Using the data below, set down every line from the one containing "Task: Click the Brazil flag icon" through the one containing "623x627 pixels.", inclusive and unchanged. Pictures are to be skipped.

** Opening GIVEN RECORDS block **

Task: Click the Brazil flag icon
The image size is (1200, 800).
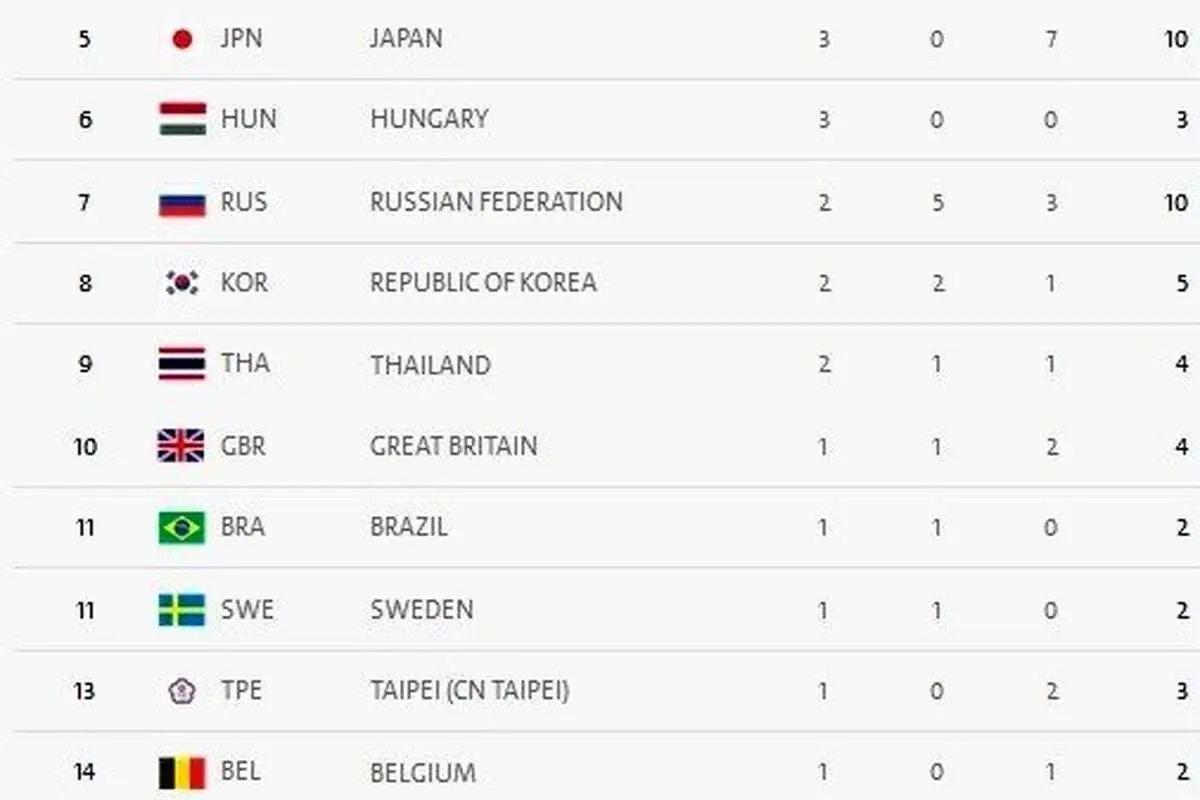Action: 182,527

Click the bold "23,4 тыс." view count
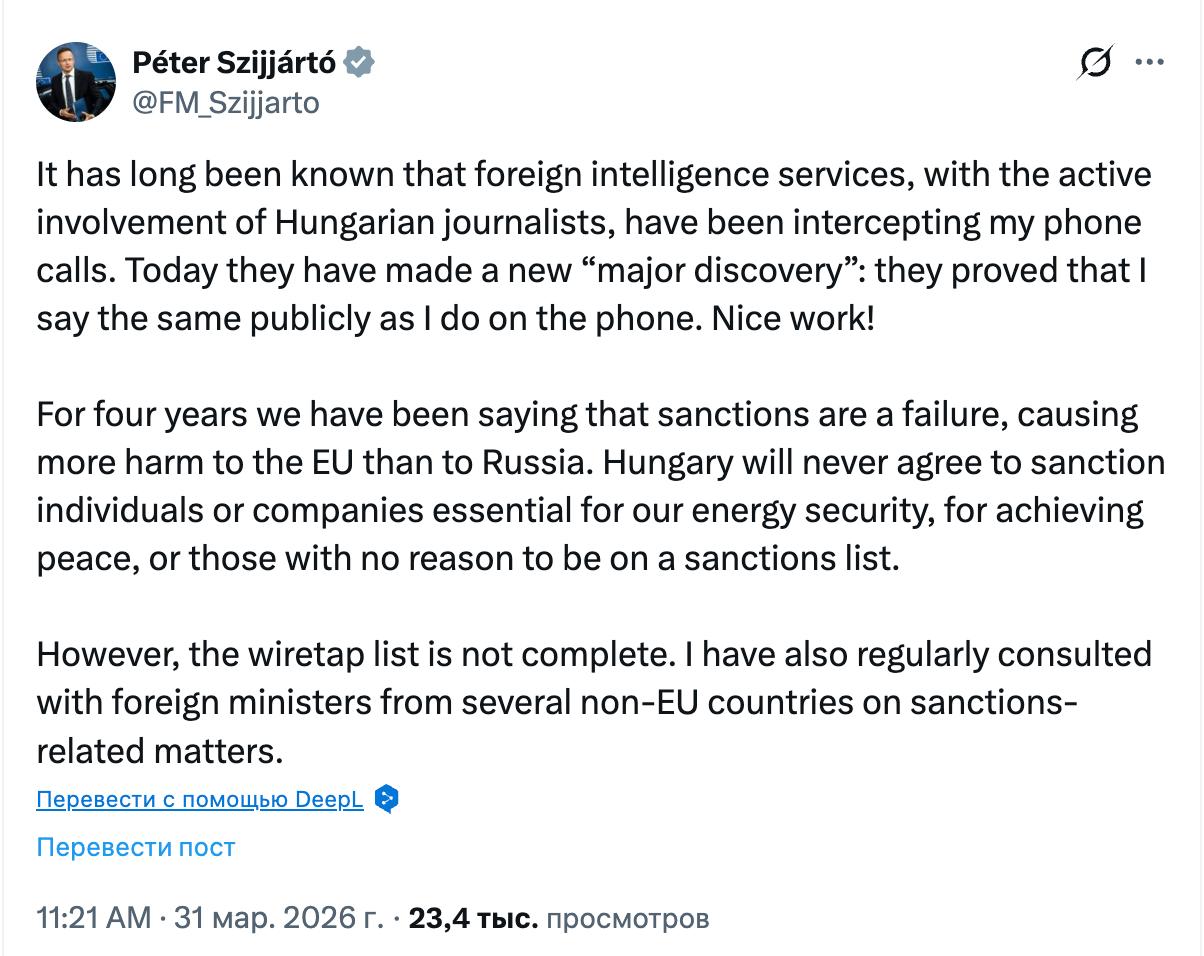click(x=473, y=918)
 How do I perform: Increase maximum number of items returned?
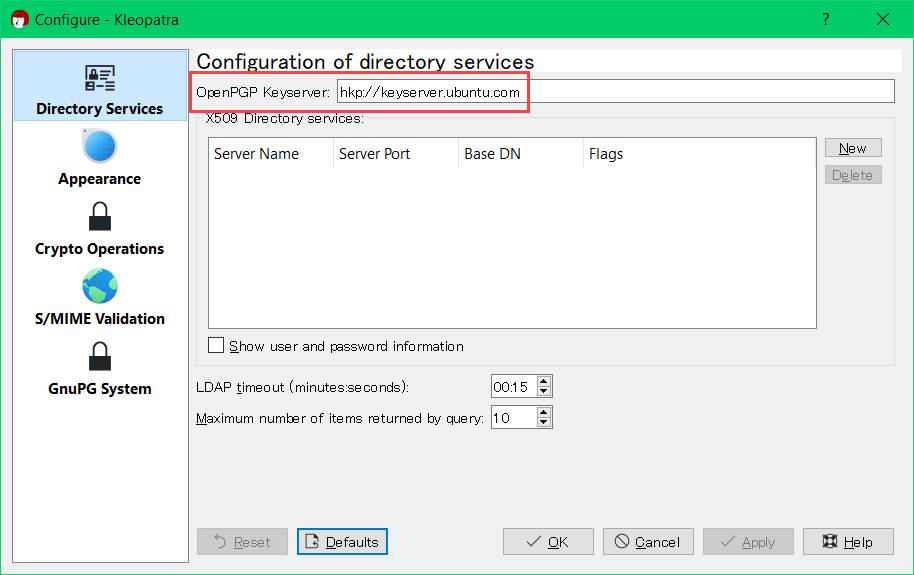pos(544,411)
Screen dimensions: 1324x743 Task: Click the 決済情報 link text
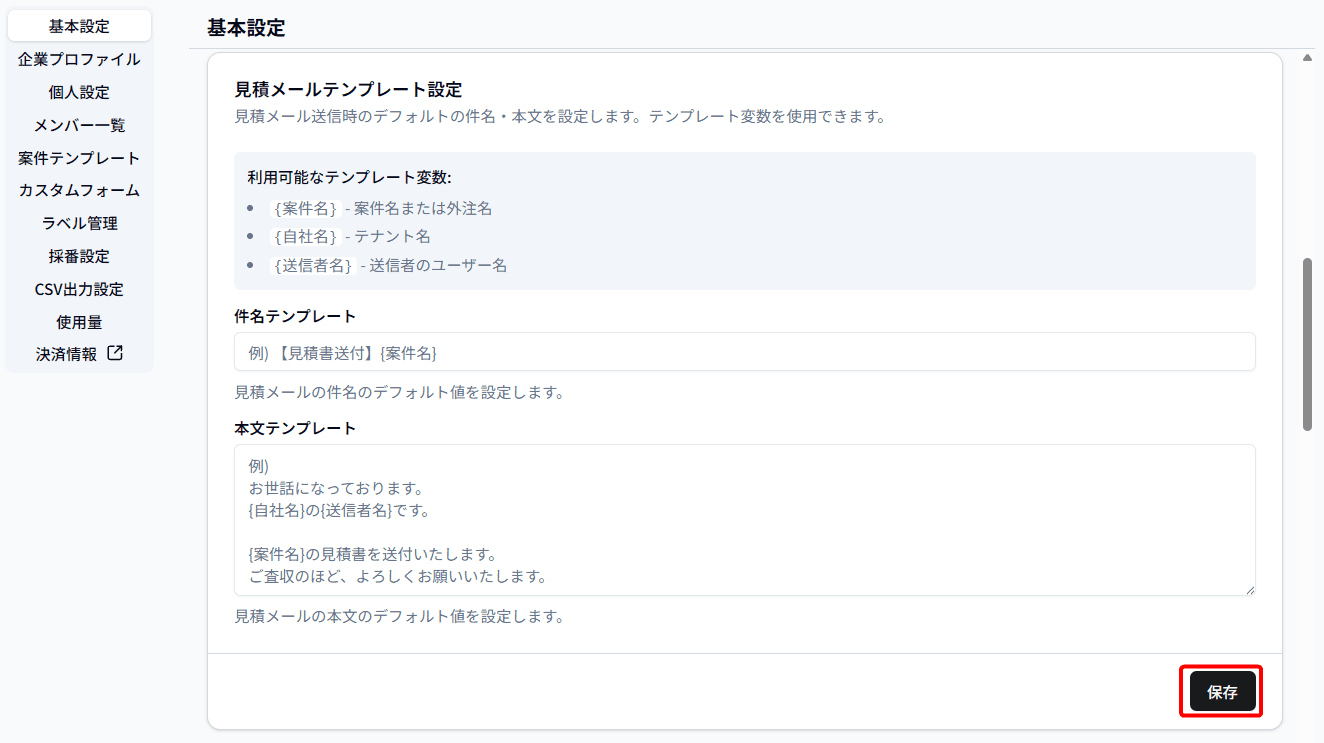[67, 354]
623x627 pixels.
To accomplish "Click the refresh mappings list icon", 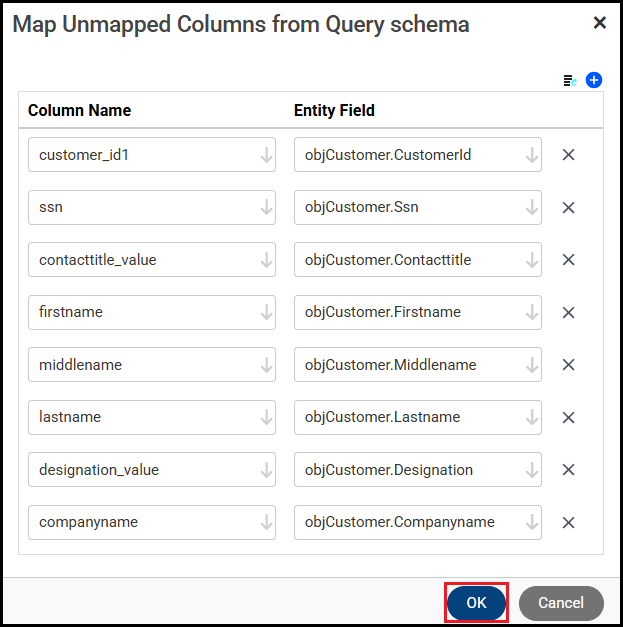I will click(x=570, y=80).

** Closing GIVEN RECORDS block **
** Opening GIVEN RECORDS block **

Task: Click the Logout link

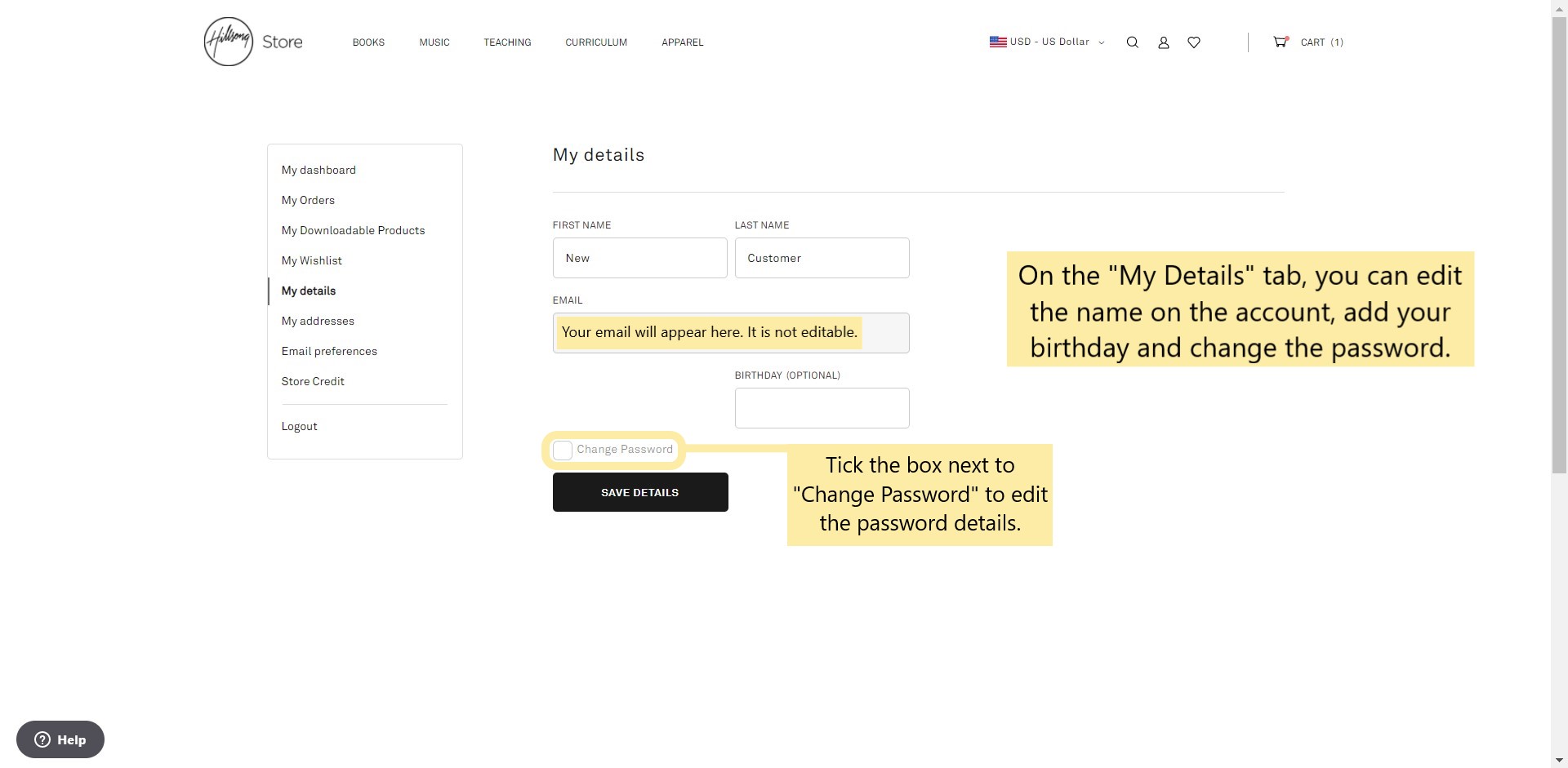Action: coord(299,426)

** Closing GIVEN RECORDS block **

▶ _RESPONSE TO THE TASK_:
Task: Click the Brazil flag icon
The image size is (1200, 800).
Action: 182,527

Click the bold "23,4 тыс." view count
click(x=473, y=918)
 How do I perform: Increase maximum number of items returned?
pos(544,411)
Screen dimensions: 1324x743 Task: Click the 決済情報 link text
[67, 354]
623x627 pixels.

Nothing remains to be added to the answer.